The financial records of a highly regarded Philadelphia charter school launched in 1999 by a well-known local education activist have been subpoenaed by federal authorities, according to its founder.

A federal grand jury subpoenaed five years of financial records from the Mathematics, Civics and Sciences Charter School in Center City last week, Veronica Joyner said yesterday.

"We have done nothing wrong," said Joyner, a former teacher who founded the school, at Broad and Buttonwood streets.

"We are not accused of anything," she added. "They explained to us that there is no wrongdoing. They just want to look at the records."

Agents are "looking at a number of charter schools, they told our attorneys," said Joyner, also founder of the advocacy group Parents United for Better Schools.

On March 22, a federal agent delivered the subpoena to the school's certified public accountant, Rhonda Sharif, according to a source familiar with the investigation.

The school's attorney, Matthew H. Haverstick, could not be reached for comment.

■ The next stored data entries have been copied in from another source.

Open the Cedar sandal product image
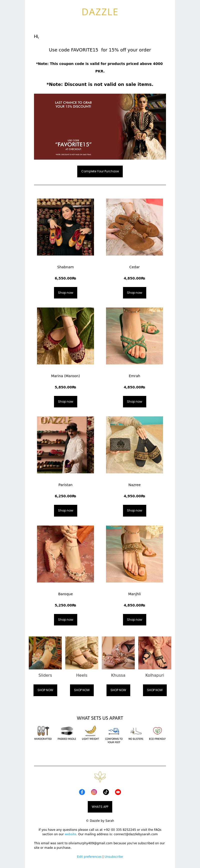135,227
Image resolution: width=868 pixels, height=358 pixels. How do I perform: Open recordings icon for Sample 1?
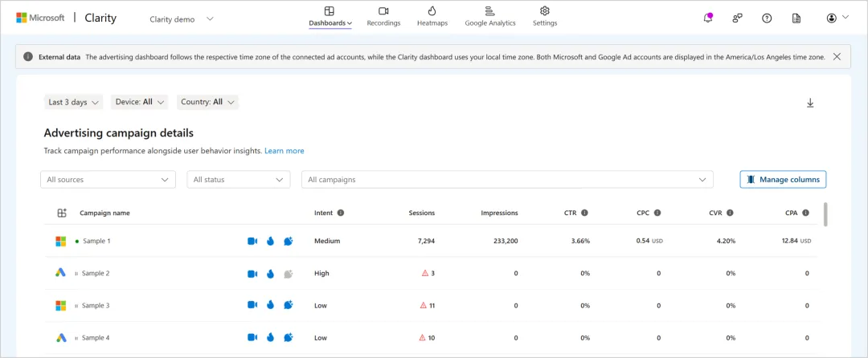[252, 241]
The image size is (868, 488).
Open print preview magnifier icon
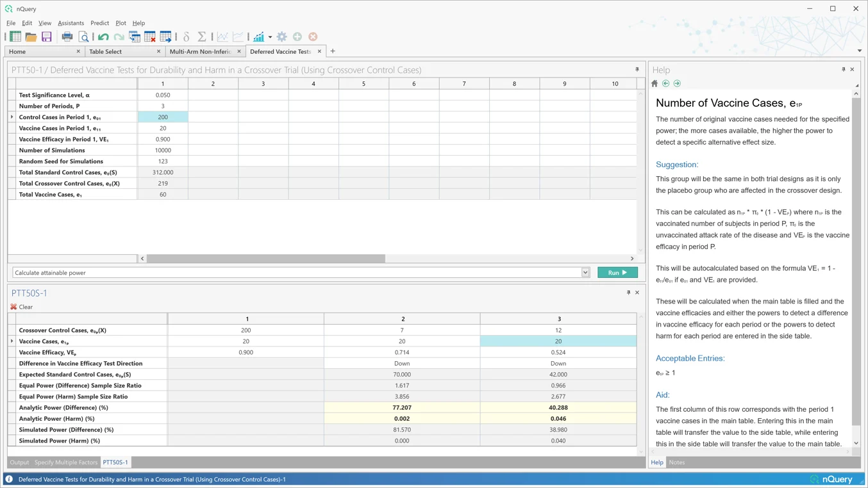pos(83,37)
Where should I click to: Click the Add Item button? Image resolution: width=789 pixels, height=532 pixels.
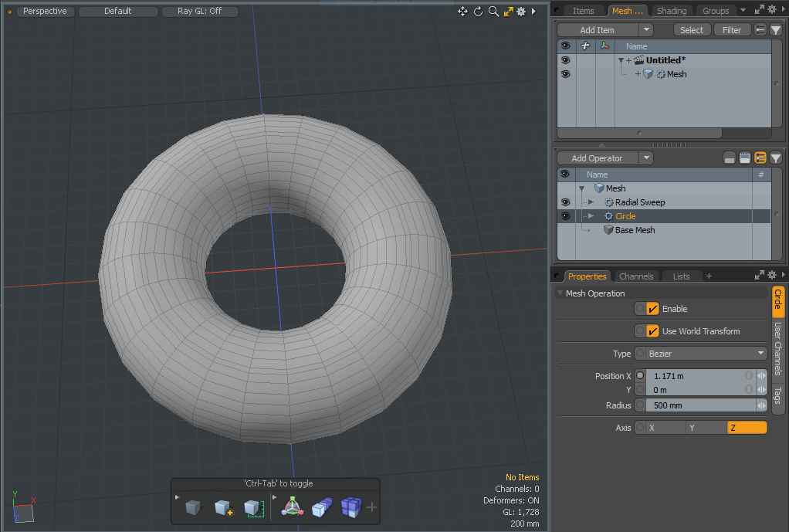tap(598, 30)
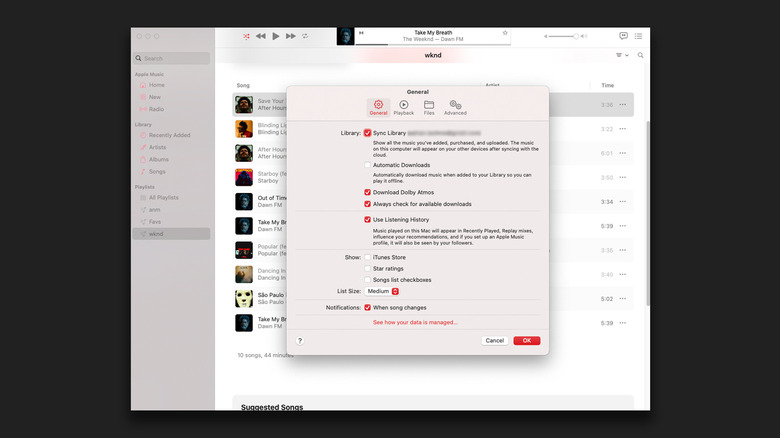Open more options for first song row
The image size is (780, 438).
pyautogui.click(x=624, y=104)

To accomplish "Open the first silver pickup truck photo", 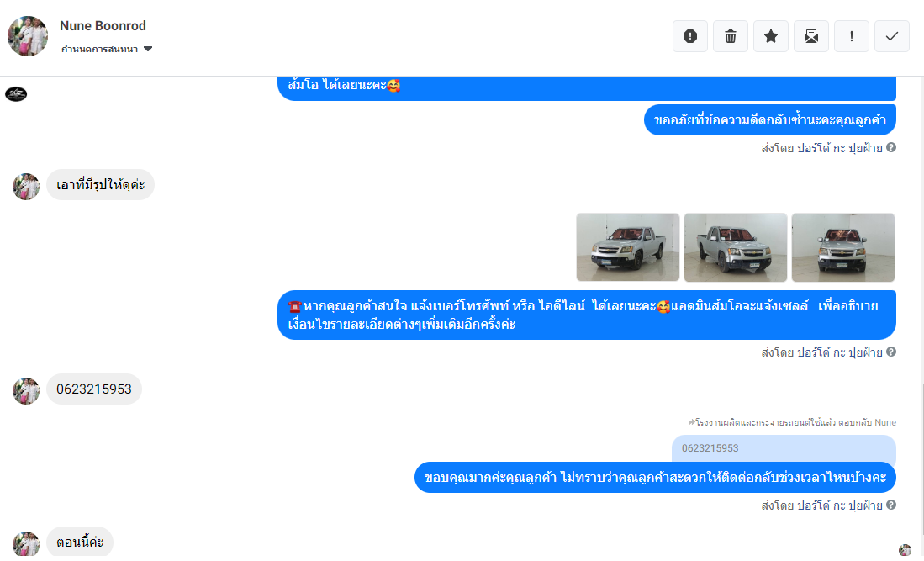I will 627,247.
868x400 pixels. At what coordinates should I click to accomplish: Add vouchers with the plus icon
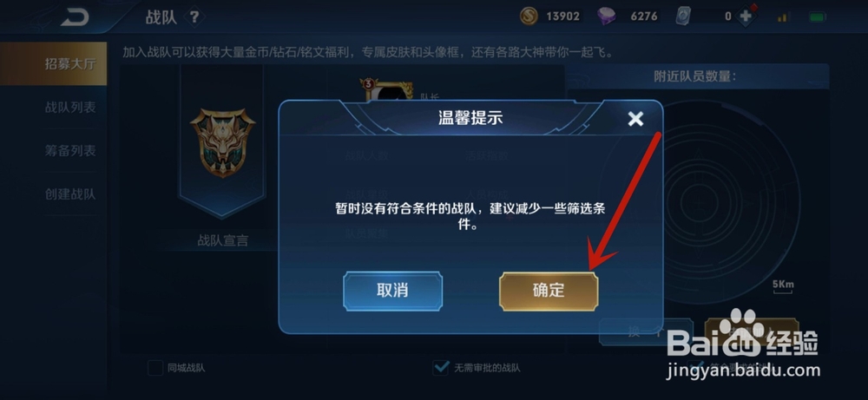(746, 16)
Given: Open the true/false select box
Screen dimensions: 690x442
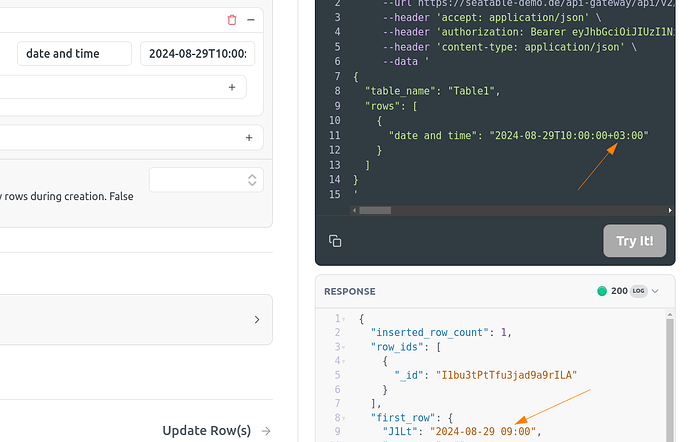Looking at the screenshot, I should pos(206,180).

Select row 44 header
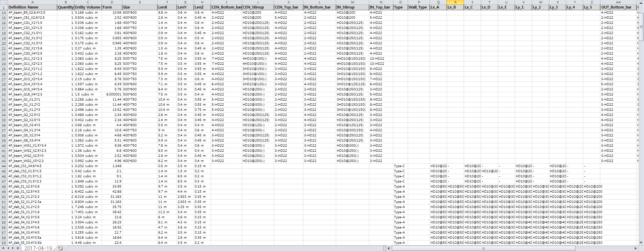click(x=4, y=166)
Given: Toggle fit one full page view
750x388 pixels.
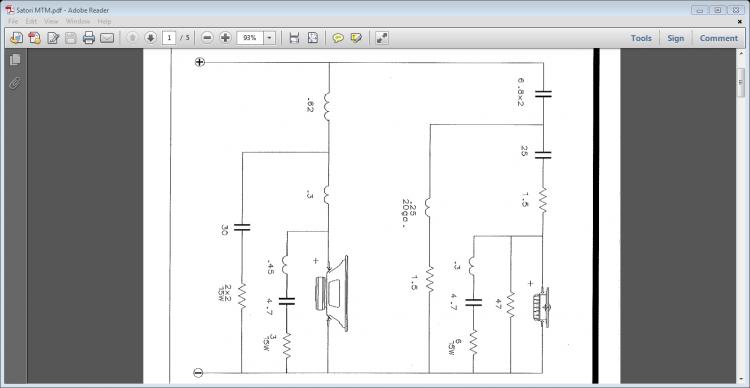Looking at the screenshot, I should pyautogui.click(x=312, y=38).
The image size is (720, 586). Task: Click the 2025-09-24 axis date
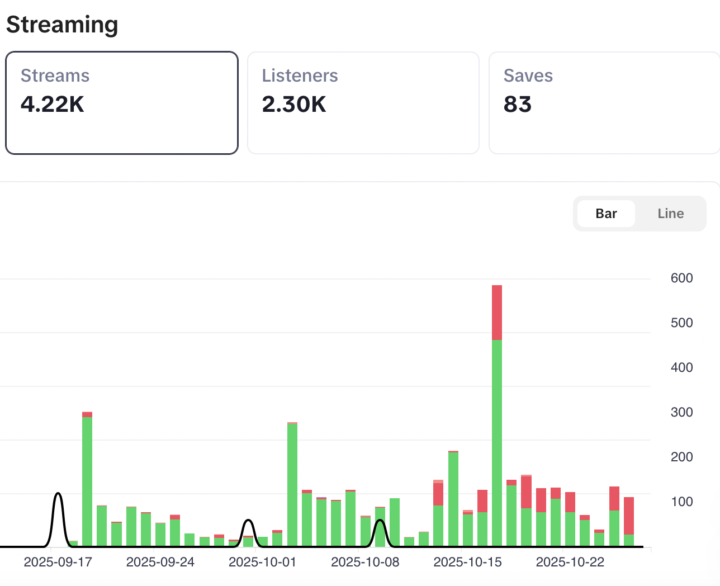160,562
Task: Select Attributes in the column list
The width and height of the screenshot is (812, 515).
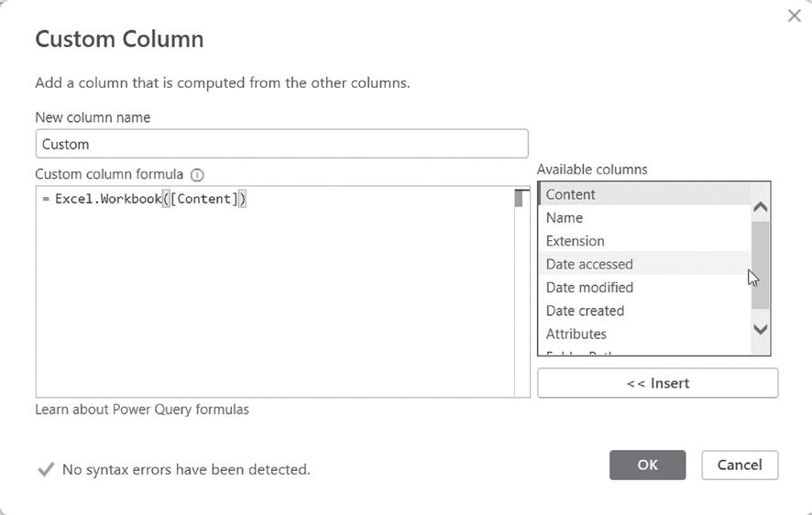Action: tap(576, 334)
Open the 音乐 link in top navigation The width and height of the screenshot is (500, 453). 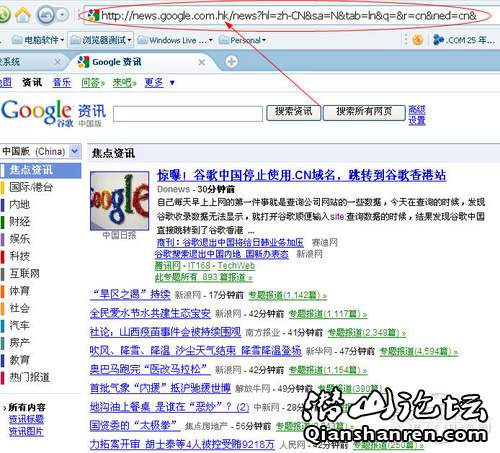tap(62, 82)
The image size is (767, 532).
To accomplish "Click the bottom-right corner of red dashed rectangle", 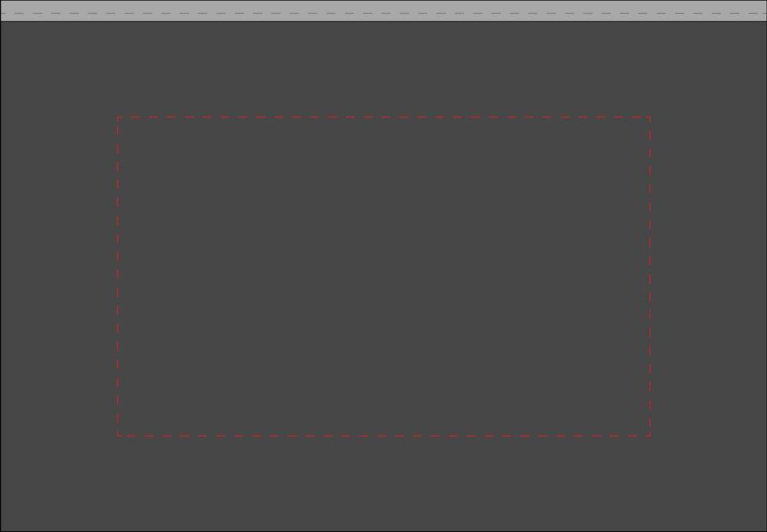I will click(x=650, y=435).
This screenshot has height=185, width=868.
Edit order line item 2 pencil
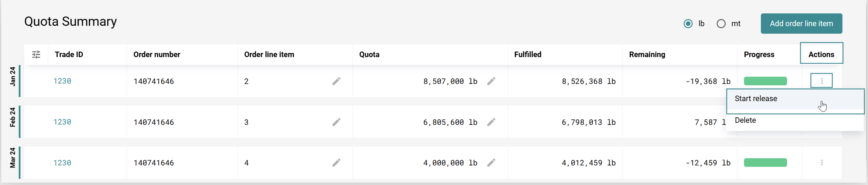click(x=336, y=81)
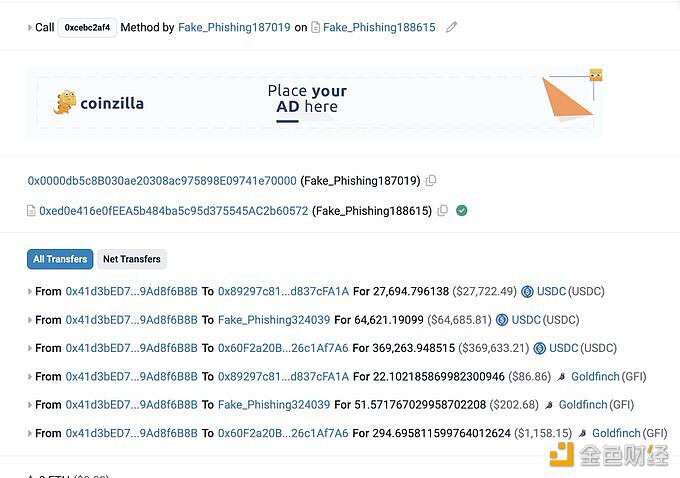This screenshot has width=680, height=478.
Task: Click the contract file icon before 0xed0e416e address
Action: tap(31, 211)
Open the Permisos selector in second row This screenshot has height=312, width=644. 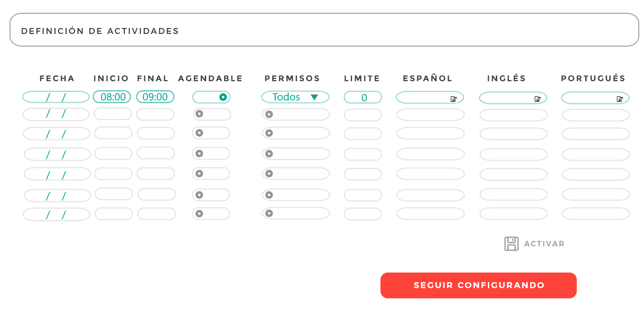[x=296, y=114]
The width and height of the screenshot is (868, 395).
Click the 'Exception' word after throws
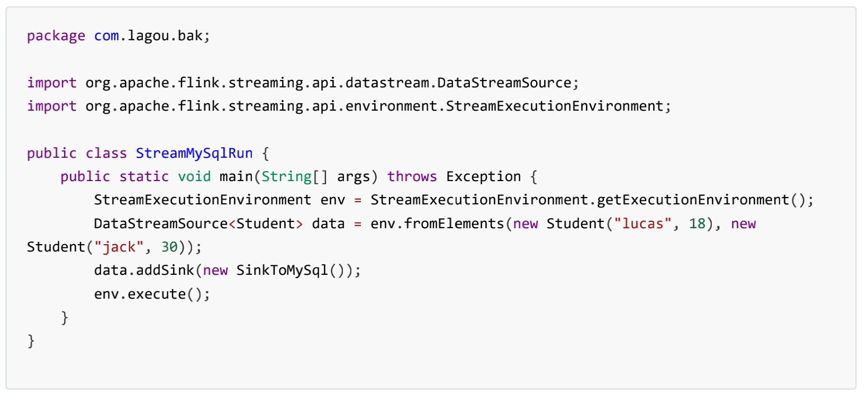(484, 176)
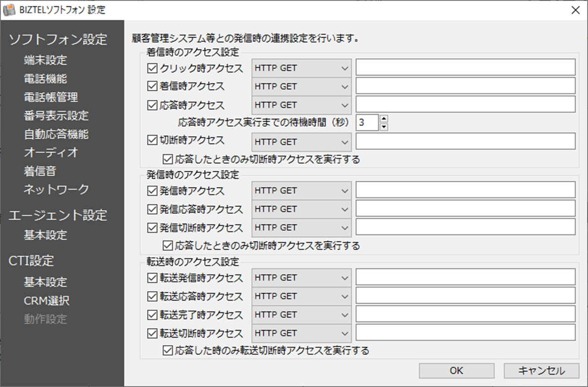Select オーディオ settings page

click(51, 153)
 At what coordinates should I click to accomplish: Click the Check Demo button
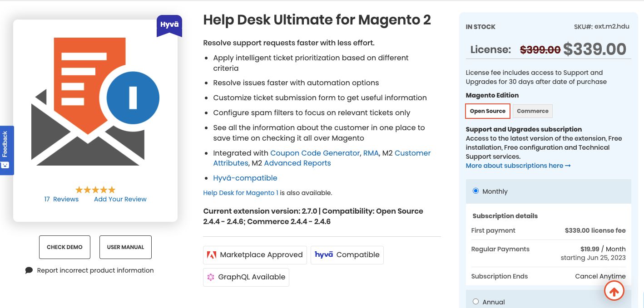coord(64,247)
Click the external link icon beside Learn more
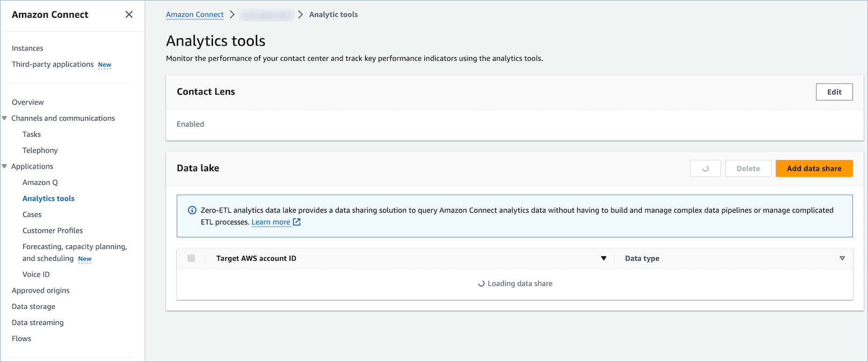The height and width of the screenshot is (362, 868). pyautogui.click(x=297, y=222)
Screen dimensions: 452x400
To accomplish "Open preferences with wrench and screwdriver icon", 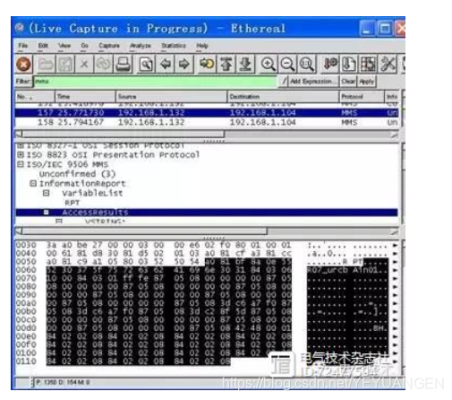I will [x=388, y=64].
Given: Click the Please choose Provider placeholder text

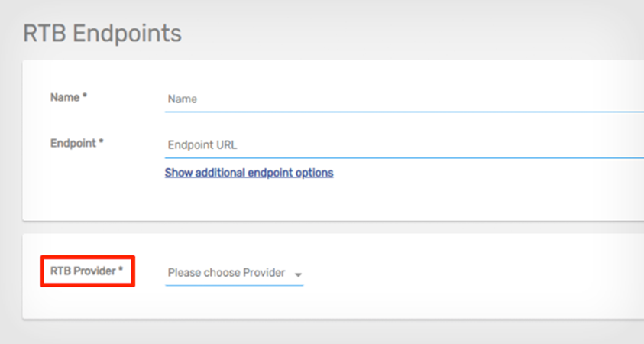Looking at the screenshot, I should point(226,272).
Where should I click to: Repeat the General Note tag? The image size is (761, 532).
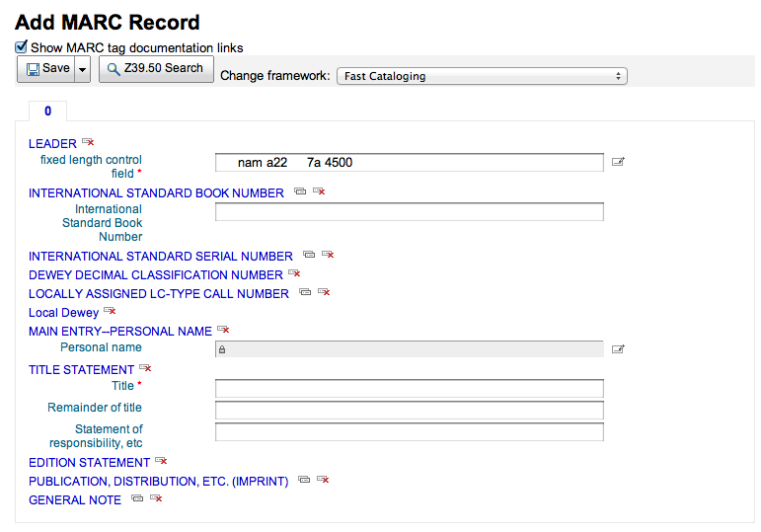tap(137, 499)
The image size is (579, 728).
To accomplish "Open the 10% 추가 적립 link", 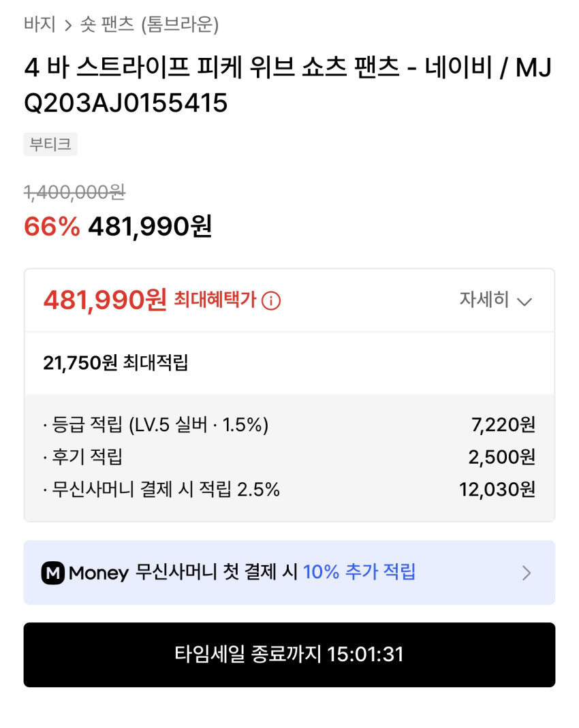I will point(359,572).
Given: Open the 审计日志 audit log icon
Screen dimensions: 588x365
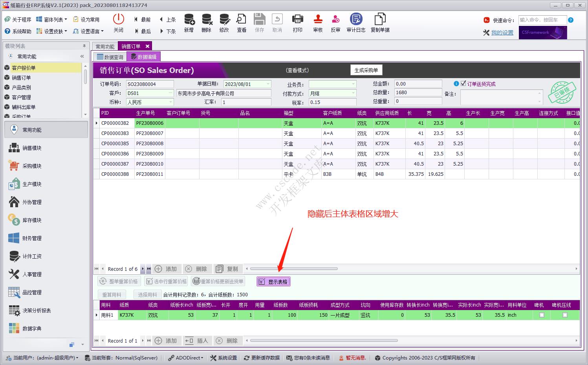Looking at the screenshot, I should click(356, 20).
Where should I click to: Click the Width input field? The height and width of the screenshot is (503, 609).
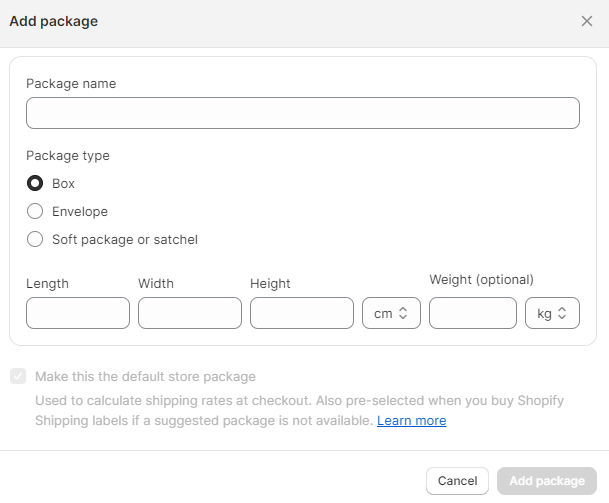pos(190,313)
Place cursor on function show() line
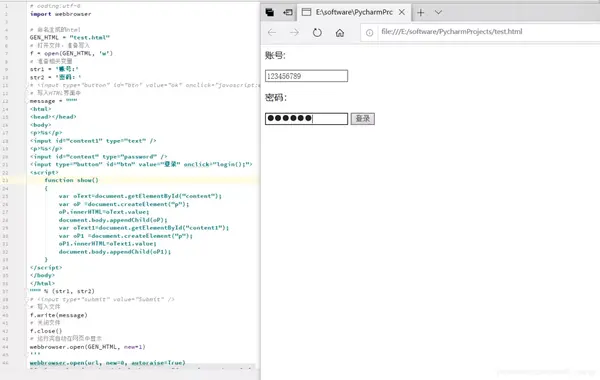 (71, 180)
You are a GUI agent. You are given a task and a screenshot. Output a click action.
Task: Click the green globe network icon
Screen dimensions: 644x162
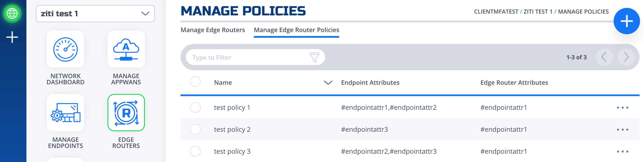point(12,13)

It was not immediately clear whether and how the federal subpoena is related to reports last year of a wide-ranging federal investigation into both financial irregularities and possible conflicts of interest at as many as five charter schools in Philadelphia.

Last summer, the Daily News reported that federal agents retrieved records from the Community Academy of Philadelphia Charter School, on Erie Avenue near J Street, in Juniata, and from Fairhill Community High School, 4th Street near Somerset, in Fairhill.

Shortly before that, two leaders of the Philadelphia Academy Charter School pleaded guilty in federal court to stealing funds from the school.

In May 2009, Brien N. Gardiner, founder of that school, committed suicide.

The Mathematics, Civics and Sciences Charter School claims on its Web site that it is one of the largest charter schools in the state with nearly 1,000 students in grades one through 12. It also says it has been cited as one of the top 10 schools in Philadelphia.